The best model I found for predicting user ratings on out-of-sample data was a linear regression containing 11 features (R-squared = .29). For comparison, a random forest model containing the same features achieved an out-of-sample R-squared of .22. What is more, the linear model highlights some interesting conclusions about the kinds of films that potential filmmakers should and should not choose to remake if they want to earn strong viewer ratings.
Key Takeaways:
Dos
* Remake an original with a higher IMDB rating
* Choose an older original…
* Don’t wait too long to remake it, except for decades-old classics
* Make a longer movie
* Remake a Drama
Don’ts
* Remake an original with many nominations & awards
* Remake an Adventure film
* Remake a Horror film
* Remake a Mystery
* Remake a Romance
Surprisingly irrelevant
* Whether the remake and original are in the same language
* Whether the remake and original are from the same country
The most important features were the top four under ‘Dos.’ I thought it was likely that originals with stronger ratings would produce remakes with higher ratings as well: when controlling for other factors about these films, I thought ratings would probably reflect the quality of the story itself. However, it also seemed possible that films with higher ratings might be more difficult to live up to, or that the relationship between ratings of the original and the remake might be non-linear in some other way. I did try several non-linear specifications for this variable, but they did nothing to improve the model (or made it worse). The graph below shows the relationship between the IMDB ratings of the original and the remake.

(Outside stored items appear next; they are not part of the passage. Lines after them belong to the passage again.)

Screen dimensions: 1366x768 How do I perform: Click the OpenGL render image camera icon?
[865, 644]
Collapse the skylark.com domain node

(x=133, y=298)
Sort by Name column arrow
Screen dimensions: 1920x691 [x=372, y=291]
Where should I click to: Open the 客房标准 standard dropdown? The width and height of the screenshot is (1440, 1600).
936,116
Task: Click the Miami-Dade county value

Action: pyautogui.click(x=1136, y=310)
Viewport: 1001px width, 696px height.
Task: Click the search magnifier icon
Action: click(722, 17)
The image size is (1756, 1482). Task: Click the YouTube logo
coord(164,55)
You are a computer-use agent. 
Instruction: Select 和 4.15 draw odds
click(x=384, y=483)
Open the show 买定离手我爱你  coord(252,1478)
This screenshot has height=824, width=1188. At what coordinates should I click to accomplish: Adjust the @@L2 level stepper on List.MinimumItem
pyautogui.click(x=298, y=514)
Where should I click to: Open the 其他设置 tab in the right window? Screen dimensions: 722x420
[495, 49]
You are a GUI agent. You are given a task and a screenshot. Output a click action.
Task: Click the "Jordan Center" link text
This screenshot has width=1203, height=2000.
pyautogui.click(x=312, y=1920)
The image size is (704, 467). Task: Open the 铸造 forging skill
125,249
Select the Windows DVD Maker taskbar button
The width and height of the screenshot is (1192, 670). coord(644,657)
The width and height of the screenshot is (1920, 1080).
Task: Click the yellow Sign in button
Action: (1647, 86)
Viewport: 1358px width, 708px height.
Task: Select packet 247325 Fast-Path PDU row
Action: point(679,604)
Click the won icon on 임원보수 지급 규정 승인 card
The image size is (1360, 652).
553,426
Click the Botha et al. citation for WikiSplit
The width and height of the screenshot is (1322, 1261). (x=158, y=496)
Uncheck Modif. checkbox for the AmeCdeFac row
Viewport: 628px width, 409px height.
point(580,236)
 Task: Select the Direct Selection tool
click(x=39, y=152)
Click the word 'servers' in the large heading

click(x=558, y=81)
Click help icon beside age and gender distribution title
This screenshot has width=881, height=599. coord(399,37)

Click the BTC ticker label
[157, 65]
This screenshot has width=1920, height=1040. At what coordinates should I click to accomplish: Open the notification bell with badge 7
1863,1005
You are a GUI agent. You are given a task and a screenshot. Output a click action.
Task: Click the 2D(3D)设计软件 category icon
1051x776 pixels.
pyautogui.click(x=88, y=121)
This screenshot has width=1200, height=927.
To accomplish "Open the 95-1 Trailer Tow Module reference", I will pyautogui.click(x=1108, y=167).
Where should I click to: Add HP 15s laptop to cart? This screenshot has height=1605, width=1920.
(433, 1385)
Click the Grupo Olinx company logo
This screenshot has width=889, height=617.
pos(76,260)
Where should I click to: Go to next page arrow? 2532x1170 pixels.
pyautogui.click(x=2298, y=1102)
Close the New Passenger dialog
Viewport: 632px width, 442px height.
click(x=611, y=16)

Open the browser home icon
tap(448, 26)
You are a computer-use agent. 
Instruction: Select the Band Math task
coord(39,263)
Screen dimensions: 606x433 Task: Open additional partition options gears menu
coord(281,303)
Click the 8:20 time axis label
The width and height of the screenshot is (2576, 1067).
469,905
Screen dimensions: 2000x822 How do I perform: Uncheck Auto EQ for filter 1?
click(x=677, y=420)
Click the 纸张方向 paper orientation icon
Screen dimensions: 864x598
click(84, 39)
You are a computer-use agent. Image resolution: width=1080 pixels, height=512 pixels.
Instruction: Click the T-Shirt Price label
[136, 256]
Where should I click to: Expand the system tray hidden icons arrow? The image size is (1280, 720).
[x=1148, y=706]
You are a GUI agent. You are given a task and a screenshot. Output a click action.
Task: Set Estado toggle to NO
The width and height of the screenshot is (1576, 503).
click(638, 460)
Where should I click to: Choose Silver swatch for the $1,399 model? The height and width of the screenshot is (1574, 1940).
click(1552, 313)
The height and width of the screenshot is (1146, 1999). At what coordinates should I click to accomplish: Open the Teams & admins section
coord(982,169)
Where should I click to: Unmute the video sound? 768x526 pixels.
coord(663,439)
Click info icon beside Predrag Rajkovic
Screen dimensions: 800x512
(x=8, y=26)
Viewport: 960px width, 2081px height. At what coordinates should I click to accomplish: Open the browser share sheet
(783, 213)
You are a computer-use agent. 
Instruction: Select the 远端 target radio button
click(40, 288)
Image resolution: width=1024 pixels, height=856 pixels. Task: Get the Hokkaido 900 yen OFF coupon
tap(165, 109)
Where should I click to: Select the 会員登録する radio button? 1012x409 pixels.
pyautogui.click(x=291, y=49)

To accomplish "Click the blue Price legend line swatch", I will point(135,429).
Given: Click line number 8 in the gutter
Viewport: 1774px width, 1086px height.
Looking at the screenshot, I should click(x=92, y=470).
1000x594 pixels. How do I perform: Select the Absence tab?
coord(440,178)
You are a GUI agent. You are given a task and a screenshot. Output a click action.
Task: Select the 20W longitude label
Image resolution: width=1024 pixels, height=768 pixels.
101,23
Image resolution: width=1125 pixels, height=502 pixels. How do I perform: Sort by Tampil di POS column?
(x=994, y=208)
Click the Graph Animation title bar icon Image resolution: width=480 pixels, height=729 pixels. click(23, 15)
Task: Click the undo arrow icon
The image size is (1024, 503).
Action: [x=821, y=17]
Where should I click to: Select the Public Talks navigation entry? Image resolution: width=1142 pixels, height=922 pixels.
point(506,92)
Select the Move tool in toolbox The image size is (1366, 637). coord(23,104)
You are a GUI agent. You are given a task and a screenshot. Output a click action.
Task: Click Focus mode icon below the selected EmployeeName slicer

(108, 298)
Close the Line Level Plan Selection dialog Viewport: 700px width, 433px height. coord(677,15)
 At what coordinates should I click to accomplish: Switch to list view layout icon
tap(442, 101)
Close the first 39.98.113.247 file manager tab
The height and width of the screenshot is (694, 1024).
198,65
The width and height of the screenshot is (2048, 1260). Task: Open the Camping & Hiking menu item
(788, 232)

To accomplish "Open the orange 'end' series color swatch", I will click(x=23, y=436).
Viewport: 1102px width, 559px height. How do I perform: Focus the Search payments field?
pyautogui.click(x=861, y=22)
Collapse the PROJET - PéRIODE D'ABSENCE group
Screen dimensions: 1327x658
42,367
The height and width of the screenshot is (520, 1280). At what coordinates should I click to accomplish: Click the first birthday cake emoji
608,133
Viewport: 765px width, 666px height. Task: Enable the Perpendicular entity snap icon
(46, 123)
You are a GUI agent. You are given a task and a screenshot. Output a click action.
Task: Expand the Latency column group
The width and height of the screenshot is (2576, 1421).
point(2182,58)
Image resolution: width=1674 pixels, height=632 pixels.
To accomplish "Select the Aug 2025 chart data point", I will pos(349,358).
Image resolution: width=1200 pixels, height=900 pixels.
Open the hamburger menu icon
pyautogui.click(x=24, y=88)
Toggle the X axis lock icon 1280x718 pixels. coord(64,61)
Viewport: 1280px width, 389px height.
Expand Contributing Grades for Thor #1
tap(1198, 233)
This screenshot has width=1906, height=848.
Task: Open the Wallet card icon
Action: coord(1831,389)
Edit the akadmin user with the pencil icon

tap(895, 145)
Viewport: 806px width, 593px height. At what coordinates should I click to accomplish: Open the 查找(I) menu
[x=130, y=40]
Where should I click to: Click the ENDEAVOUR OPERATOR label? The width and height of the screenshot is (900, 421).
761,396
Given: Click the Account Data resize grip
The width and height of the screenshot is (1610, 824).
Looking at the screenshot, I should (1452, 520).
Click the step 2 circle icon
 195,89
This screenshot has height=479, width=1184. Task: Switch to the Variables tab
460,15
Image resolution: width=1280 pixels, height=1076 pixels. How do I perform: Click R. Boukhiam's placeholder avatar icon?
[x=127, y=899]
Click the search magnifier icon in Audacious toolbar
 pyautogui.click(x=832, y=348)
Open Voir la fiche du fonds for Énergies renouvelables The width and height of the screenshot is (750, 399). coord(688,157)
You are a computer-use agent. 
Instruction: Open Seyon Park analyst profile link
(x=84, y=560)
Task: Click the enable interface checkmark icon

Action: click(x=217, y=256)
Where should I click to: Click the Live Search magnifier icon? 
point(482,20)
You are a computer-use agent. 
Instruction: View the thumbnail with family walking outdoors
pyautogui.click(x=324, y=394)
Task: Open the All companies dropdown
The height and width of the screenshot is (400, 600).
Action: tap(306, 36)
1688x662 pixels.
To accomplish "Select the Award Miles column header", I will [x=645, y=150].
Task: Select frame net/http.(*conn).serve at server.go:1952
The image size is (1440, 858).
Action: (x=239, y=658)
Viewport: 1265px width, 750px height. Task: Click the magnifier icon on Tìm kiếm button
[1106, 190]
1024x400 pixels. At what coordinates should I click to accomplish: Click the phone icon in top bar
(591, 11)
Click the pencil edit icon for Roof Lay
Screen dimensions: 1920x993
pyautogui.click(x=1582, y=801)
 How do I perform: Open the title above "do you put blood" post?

The variables incorporating time were somewhat interesting, and quite influential. The models included both a linear and a quadratic term for the number of years since the release of the original. Overall, the number of years since the original had little apparent effect on the remake’s ratings during the first decade. Beyond this, additional years tended to depress the ratings of the remake, but only up until about 30 years had passed. After even more time, remake ratings start to tick up again, indicating that remakes of older classics tend to earn higher marks with viewers. Confirming this interpretation, originals made in earlier years also generally produced more highly rated remakes, as seen in this figure:

There were a few results that surprised me. I didn’t expect film length to have as strong of an impact on ratings as it did. On the other hand, I did think that films might translate better to audiences who speak the same language or who share a similar cultural heritage. For this reason I thought that remakes would probably rate higher if they were in the same language or from the same country as the original. However, there was no evidence of this whatsoever in these data: even with a fair number of foreign films, these variables were not only statistically insignificant, but their coefficients were very close to zero. It thus seems unlikely (though not impossible) that a larger sample would yield a substantially different result.